If specified, this scheduler first linearly increases the learning rate from 0 to the initial learning rate during an optional warmup phase. Then it decreases the learning rate according to a specified decay strategy (cosine/linear/none) to a final fraction of the initial learning rate defined by final_decay (default 0.0, i.e., decays to 0) over the remaining training steps.

Source code in minnt/schedulers/generic_decay.py

class GenericDecay(torch.optim.lr_scheduler.LambdaLR):
    """A generic cosine/linear decay learning rate scheduler with optional linear warmup.

    If specified, this scheduler first linearly increases the learning rate from 0 to the initial
    learning rate during an optional warmup phase. Then it decreases the learning rate according to a
    specified decay strategy (cosine/linear/none) to a final fraction of the initial
    learning rate defined by `final_decay` (default 0.0, i.e., decays to 0) over the remaining
    training steps.
    """
    def __init__(
        self,
        optimizer: torch.optim.Optimizer,
        total_steps: int,
        decay: Literal["cosine", "linear", "none"],
        *,
        final_decay: float = 0.0,
        warmup: int | float = 0,
        last_epoch: int = -1,
        warn_about_exceeding_steps: bool = True,
    ) -> None:
        r"""Creates a new GenericDecay scheduler instance.

        Parameters:
          optimizer: The optimizer for which to schedule the learning rate.
          total_steps: The total number of training steps in all epochs, including
            the optional warmup phase.
          decay: The decay strategy to use after the warmup phase, one of:

            - `"cosine"`: cosine decay, computed as

            $$\operatorname{decay\_factor}(t) = \mathit{final\_decay} + (1 - \mathit{final\_decay}) \cdot
              \bigg(\frac{1 + \cos(\pi \cdot t / \mathit{decay\_steps})}{2}\bigg);$$

            - `"linear"`: linear decay, computed as

            $$\operatorname{decay\_factor}(t) = \mathit{final\_decay} + (1 - \mathit{final\_decay}) \cdot
              \bigg(1 - \frac{t}{\mathit{decay\_steps}}\bigg);$$

            - `"none"`: no decay, i.e., keeping the initial learning rate.
          final_decay: The final learning rate as a fraction of the initial
            learning rate after decay. Default is 0.0 (decays to 0).
          warmup: Specifies the warmup phase. If a number smaller than 1 is given,
            it is treated as a fraction of `total_steps`; otherwise, it is treated as
            an absolute number of steps. Default is 0 (no warmup).
          last_epoch: The index of the last epoch when resuming training. Default is -1.
          warn_about_exceeding_steps: Whether to raise a [RuntimeWarning][] if the number of steps
            exceeds the `total_steps`.
        """
        assert decay in ("cosine", "linear", "none"), f"Unknown decay strategy: {decay}"
        self._decay = decay

        self._warmup_steps = int(warmup * total_steps if warmup < 1 else warmup)
        self._decay_steps = total_steps - self._warmup_steps
        assert self._warmup_steps <= total_steps, "Warmup steps must be at most the total steps"

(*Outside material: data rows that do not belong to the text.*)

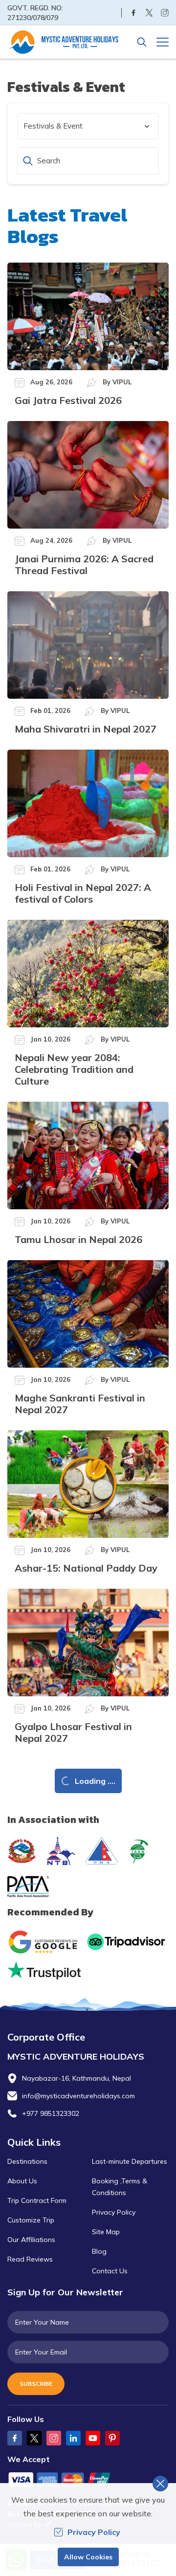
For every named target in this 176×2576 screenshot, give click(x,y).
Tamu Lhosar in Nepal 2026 (78, 1239)
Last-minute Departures (129, 2161)
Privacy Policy (113, 2212)
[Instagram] (165, 13)
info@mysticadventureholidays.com (78, 2095)
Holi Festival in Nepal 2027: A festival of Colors (83, 893)
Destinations (27, 2161)
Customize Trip (30, 2220)
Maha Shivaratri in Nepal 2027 (85, 729)
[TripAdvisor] (126, 1942)
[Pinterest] (112, 2438)
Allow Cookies (88, 2557)
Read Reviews (30, 2259)
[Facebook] (133, 13)
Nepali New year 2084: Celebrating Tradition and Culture (74, 1069)
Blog (99, 2251)
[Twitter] (149, 13)
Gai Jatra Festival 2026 (68, 400)
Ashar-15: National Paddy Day (86, 1568)
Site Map (106, 2231)
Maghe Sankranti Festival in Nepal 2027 (80, 1404)
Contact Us (110, 2270)
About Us (22, 2180)
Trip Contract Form (36, 2200)
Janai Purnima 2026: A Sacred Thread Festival (84, 565)
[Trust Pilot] (44, 1970)
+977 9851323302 (50, 2113)
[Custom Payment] (88, 2480)
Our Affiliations (31, 2239)
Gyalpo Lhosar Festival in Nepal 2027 (73, 1732)
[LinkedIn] (73, 2438)
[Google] (45, 1942)
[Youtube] (93, 2438)
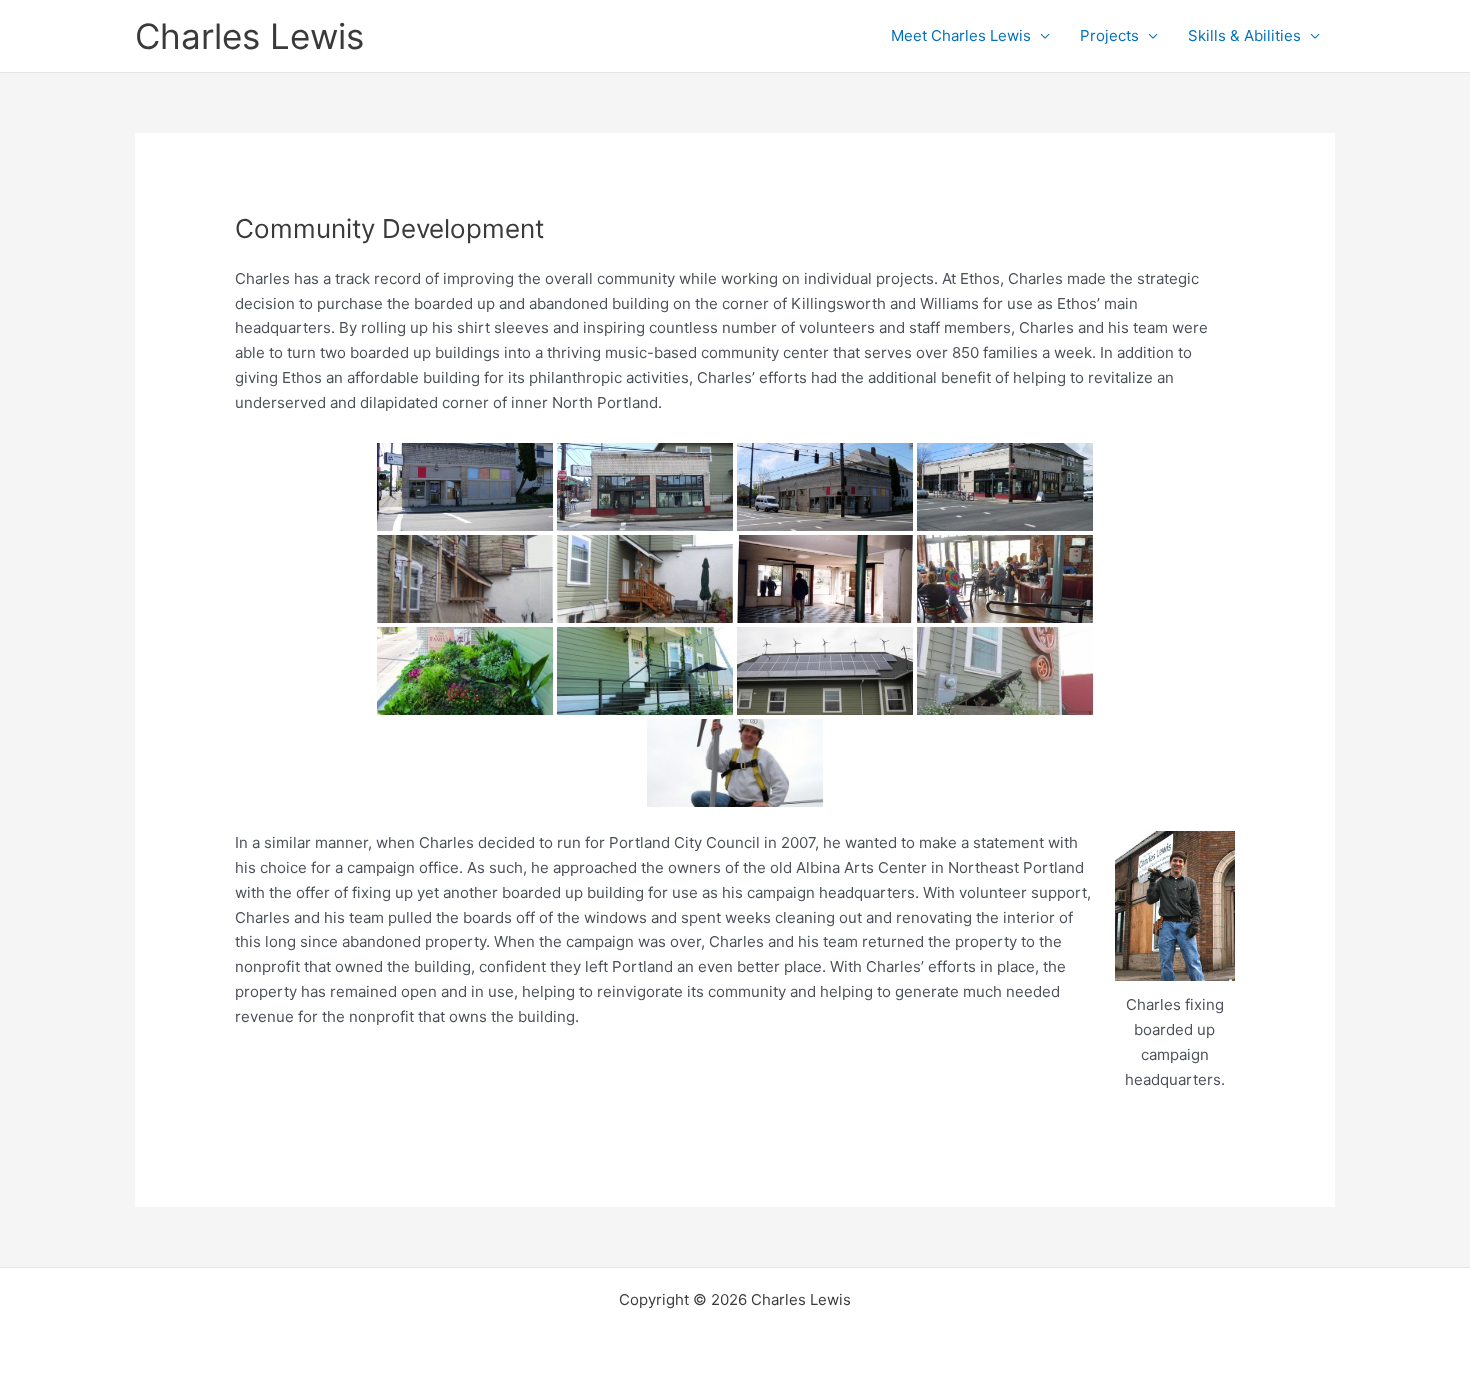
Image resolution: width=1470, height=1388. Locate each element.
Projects (1109, 35)
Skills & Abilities (1244, 35)
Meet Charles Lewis (961, 35)
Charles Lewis (249, 36)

        self._final_decay = final_decay
        self._warn_about_exceeding_steps = warn_about_exceeding_steps
        super().__init__(optimizer, self.compute_decay_factor, last_epoch)

    def compute_decay_factor(self, step: int) -> float:
        if step < self._warmup_steps:
            return step / self._warmup_steps

        if step > self._warmup_steps + self._decay_steps:
            if self._warn_about_exceeding_steps:
                warnings.warn(
                    f"Step {step} exceeds total steps ({self._warmup_steps + self._decay_steps}). "
                    "The final learning rate will be kept.", RuntimeWarning)
            step = self._warmup_steps + self._decay_steps

        if self._decay == "none" or self._decay_steps == 0:
            decay = 1.0
        elif self._decay == "cosine":
            decay = 0.5 * (1 + math.cos(math.pi * ((step - self._warmup_steps) / self._decay_steps)))
        elif self._decay == "linear":
            decay = 1.0 - (step - self._warmup_steps) / self._decay_steps

        if self._final_decay:
            decay = self._final_decay + (1 - self._final_decay) * decay

        return decay

init

__init__(
    optimizer: Optimizer,
    total_steps: int,
    decay: Literal["cosine", "linear", "none"],
    *,
    final_decay: float = 0.0,
    warmup: int | float = 0,
    last_epoch: int = -1,
    warn_about_exceeding_steps: bool = True
) -> None

Creates a new GenericDecay scheduler instance.

Parameters:

optimizer (Optimizer) –

The optimizer for which to schedule the learning rate.
total_steps (int) –

The total number of training steps in all epochs, including the optional warmup phase.
decay (Literal['cosine', 'linear', 'none']) –
The decay strategy to use after the warmup phase, one of:
- "cosine": cosine decay, computed as
\[\operatorname{decay\_factor}(t) = \mathit{final\_decay} + (1 - \mathit{final\_decay}) \cdot \bigg(\frac{1 + \cos(\pi \cdot t / \mathit{decay\_steps})}{2}\bigg);\]
- "linear": linear decay, computed as
\[\operatorname{decay\_factor}(t) = \mathit{final\_decay} + (1 - \mathit{final\_decay}) \cdot \bigg(1 - \frac{t}{\mathit{decay\_steps}}\bigg);\]
- "none": no decay, i.e., keeping the initial learning rate.
final_decay (float, default: 0.0 ) –

The final learning rate as a fraction of the initial learning rate after decay. Default is 0.0 (decays to 0).
warmup (int | float, default: 0 ) –

Specifies the warmup phase. If a number smaller than 1 is given, it is treated as a fraction of total_steps; otherwise, it is treated as an absolute number of steps. Default is 0 (no warmup).
last_epoch (int, default: -1 ) –

The index of the last epoch when resuming training. Default is -1.
warn_about_exceeding_steps (bool, default: True ) –

Whether to raise a RuntimeWarning if the number of steps exceeds the total_steps.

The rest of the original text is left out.